SBIR-STTR Award

This proposal will explore the design and fabrication of tunable nonreciprocal devices for isolation, full-duplex operation, and incorporation in topological insulators. The topologies will be based on time-modulated Wheatstone bridges of varactors connected through filters. We will explore using dual-mode filters that provide independent control over the common and differential modes of the circuit for better alignment of the scattering parameters. We will investigate circuits with multiple stage filters for reducing loss and the modulation amplitude, while keeping the modulation frequency low. Furthermore, we will target making the proposed circuits tunable by adding varactors in the filters. The proof-of-concept circuit will be a non-reciprocal circulator operating in the S-band with isolation better than 20 dB, insertion loss less than 2 dB, and tuning at least 10% of the center frequency. Later in the program, non-reciprocal integrated circuits will be designed for operating at higher frequencies, such as 5G.

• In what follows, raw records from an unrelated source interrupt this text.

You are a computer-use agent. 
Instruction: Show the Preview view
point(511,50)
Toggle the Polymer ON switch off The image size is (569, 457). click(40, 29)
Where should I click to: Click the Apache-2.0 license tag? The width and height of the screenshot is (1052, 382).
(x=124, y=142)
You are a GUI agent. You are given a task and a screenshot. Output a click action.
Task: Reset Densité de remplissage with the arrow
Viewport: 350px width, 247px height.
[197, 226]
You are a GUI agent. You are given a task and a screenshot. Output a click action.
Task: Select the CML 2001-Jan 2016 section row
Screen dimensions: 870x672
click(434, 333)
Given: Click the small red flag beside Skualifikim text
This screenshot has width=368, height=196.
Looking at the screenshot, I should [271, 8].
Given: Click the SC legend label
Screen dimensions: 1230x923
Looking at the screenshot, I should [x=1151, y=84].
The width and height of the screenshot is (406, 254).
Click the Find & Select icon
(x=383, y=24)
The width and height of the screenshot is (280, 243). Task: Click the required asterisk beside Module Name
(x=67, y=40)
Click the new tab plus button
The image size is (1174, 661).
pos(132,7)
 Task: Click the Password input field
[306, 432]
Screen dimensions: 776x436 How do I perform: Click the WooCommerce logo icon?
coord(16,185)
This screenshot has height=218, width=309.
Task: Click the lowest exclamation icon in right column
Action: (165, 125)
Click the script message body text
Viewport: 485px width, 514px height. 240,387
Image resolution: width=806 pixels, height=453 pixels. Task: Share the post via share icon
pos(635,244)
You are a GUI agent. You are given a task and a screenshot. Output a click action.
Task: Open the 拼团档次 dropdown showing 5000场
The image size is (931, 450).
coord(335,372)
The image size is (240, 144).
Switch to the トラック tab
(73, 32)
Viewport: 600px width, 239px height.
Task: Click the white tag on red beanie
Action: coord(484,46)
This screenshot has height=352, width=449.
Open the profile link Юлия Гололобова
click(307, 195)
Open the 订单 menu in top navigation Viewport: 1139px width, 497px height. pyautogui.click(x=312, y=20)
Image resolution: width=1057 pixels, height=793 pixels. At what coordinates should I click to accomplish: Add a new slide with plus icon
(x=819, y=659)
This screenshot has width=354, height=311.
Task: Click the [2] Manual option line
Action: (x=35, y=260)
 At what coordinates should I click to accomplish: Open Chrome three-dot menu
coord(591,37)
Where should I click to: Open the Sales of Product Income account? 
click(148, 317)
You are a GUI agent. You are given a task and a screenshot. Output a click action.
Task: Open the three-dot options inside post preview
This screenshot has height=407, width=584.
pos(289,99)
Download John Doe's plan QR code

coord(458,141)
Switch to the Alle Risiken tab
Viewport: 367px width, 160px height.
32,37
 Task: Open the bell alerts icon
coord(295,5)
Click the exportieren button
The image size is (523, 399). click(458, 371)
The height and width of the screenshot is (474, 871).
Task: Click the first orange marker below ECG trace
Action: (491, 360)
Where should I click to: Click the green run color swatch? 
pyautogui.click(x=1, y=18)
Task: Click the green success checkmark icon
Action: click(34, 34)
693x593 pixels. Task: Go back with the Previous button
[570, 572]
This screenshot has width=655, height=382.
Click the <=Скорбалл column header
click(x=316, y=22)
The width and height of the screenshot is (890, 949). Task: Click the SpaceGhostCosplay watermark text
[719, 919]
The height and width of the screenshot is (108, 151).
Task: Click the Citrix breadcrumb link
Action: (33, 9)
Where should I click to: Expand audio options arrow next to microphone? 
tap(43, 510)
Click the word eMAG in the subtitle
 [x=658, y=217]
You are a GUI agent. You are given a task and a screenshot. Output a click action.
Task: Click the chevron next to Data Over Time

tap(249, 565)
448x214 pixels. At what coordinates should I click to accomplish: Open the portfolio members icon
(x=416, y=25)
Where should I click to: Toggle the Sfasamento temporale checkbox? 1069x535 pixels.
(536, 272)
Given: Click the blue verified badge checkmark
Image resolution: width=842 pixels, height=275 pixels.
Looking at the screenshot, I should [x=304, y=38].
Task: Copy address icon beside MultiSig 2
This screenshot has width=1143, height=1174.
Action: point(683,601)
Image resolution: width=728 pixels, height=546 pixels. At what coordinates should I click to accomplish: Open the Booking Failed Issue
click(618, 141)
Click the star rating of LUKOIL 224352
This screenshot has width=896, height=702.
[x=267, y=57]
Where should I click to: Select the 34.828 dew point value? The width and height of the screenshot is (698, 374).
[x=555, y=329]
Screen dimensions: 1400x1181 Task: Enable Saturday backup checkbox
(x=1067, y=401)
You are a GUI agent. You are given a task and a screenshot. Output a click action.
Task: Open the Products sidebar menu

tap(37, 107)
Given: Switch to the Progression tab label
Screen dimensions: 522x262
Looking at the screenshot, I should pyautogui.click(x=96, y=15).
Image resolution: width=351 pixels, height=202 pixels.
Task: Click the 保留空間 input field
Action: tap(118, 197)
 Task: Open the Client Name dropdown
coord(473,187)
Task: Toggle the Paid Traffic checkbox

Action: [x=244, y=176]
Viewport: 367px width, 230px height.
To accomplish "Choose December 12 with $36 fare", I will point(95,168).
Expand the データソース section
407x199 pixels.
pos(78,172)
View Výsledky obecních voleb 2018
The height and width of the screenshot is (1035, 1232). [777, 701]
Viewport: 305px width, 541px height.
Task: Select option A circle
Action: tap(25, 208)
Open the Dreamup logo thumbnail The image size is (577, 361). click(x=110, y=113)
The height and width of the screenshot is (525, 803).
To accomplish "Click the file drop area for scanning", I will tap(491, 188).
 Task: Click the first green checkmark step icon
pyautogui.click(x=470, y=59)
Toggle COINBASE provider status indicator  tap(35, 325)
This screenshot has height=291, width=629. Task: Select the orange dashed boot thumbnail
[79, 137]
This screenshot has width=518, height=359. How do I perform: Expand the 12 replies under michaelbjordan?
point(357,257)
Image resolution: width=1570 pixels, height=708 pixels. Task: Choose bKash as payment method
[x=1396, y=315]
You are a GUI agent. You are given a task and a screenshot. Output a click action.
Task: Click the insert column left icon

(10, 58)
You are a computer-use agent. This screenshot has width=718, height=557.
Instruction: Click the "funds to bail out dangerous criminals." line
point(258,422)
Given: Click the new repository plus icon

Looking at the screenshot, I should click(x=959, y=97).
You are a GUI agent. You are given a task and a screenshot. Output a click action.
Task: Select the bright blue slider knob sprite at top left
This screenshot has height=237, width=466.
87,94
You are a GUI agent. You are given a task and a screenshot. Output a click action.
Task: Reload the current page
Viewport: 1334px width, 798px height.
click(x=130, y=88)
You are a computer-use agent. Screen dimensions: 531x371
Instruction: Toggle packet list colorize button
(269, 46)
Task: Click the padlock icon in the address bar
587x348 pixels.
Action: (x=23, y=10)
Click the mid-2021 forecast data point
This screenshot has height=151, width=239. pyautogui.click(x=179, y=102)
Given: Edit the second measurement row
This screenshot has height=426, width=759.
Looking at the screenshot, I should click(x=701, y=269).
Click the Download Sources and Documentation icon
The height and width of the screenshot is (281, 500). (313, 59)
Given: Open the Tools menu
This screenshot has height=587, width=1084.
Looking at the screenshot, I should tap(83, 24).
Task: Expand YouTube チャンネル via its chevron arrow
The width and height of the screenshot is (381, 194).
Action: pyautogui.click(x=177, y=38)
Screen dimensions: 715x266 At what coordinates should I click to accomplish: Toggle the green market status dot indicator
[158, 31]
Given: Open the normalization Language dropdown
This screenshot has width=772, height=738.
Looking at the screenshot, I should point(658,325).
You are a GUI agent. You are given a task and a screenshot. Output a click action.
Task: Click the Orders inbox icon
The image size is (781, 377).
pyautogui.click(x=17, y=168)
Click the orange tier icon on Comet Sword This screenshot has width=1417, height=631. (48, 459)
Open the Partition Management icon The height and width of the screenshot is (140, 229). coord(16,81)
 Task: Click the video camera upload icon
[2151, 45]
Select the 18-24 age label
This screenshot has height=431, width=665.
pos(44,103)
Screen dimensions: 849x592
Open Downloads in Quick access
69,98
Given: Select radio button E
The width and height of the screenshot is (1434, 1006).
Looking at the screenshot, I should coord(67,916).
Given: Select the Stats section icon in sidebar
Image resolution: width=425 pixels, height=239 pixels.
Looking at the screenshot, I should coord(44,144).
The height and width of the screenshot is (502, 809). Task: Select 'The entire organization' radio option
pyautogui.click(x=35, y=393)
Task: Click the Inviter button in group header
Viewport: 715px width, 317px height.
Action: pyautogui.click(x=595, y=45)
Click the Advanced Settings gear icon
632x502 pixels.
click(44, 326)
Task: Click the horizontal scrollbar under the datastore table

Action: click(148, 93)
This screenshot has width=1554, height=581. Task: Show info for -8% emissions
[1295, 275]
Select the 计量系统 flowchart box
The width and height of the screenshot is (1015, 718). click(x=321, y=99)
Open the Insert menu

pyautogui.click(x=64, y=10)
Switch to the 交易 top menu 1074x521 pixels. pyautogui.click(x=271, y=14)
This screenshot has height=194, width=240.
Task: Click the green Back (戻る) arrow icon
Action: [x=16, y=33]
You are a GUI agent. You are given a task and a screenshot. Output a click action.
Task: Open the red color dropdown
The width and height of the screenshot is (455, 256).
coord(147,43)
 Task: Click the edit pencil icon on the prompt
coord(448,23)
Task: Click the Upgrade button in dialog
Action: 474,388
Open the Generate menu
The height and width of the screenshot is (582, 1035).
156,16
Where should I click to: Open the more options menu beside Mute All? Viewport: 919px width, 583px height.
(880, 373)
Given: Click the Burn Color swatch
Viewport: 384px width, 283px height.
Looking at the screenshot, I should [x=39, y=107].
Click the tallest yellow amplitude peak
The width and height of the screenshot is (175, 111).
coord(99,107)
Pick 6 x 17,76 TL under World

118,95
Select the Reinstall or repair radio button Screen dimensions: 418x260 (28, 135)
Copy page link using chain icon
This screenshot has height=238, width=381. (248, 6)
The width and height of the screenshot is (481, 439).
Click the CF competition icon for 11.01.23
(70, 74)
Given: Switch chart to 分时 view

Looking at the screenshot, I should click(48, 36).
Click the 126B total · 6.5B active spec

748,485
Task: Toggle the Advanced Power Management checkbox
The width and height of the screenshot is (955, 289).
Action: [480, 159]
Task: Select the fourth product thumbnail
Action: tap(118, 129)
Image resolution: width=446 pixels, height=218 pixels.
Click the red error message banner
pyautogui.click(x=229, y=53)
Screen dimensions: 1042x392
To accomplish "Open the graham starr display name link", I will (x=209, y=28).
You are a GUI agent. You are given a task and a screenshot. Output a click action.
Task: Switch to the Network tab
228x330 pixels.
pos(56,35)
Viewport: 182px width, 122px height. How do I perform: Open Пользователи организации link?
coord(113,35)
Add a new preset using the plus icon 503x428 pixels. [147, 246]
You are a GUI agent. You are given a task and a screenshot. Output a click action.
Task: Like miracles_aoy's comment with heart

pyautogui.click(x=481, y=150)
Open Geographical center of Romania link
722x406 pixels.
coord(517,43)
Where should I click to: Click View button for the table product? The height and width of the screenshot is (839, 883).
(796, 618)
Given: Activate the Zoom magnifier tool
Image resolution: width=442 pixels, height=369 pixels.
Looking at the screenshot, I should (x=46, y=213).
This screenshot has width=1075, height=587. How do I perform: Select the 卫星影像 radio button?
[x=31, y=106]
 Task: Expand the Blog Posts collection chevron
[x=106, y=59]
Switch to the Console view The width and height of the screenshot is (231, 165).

Nanohmics Inc. (Austin, TX), in collaboration with Prof. Dimitrios Sounas at Wayne State University (Detroit, MI), propose to continue the development of a new form of time-modulated circulators, with low loss, broad bandwidth, high isolation, and the additional advantage of full autonomy. In Phase I of the program, we explored two approaches for the design of magnet-less circulators. The first one was based on double-balanced bridges of varactors and filters, with a goal of broadening the nonreciprocity bandwidth and increasing the isolation between the RF and modulation signals. This approach was experimentally measured for the case of a gyrator, with fairly good results ( f 0 =1 GHz, IL=-6 dB, BW=3% , f m f 0 =1.5% ). The second approach we explored was the design of fully autonomous circulators, for which the modulation signal is generated on the same board as the modulated circuit. Despite the preliminary nature of our study, the designs of such circulators have shown excellent performance: f 0 =1 GHz, f m f 0 =16% , BW=2.5% , IL=-2.5 dB, IX>20 dB, RL>10 dB, P1dB=26 dBm, IIP3=39 dBm, power consumption = 400 mW. Furthermore, these designs have the unique property of being fully autonomous, in the sense that do not require any external instruments, like modulation sources, for their operations. This property is practically very important, since it demonstrates the feasibility of implementing autonomous circulator modules, that can be included in larger systems. For this reason, in Phase II of the program, we will focus on further development of this approach for low-loss, high-isolation, and high-efficiency circulators in the L/S-band frequencies (1-4 GHz), for applications in mobile communications, navigation and radiolocation.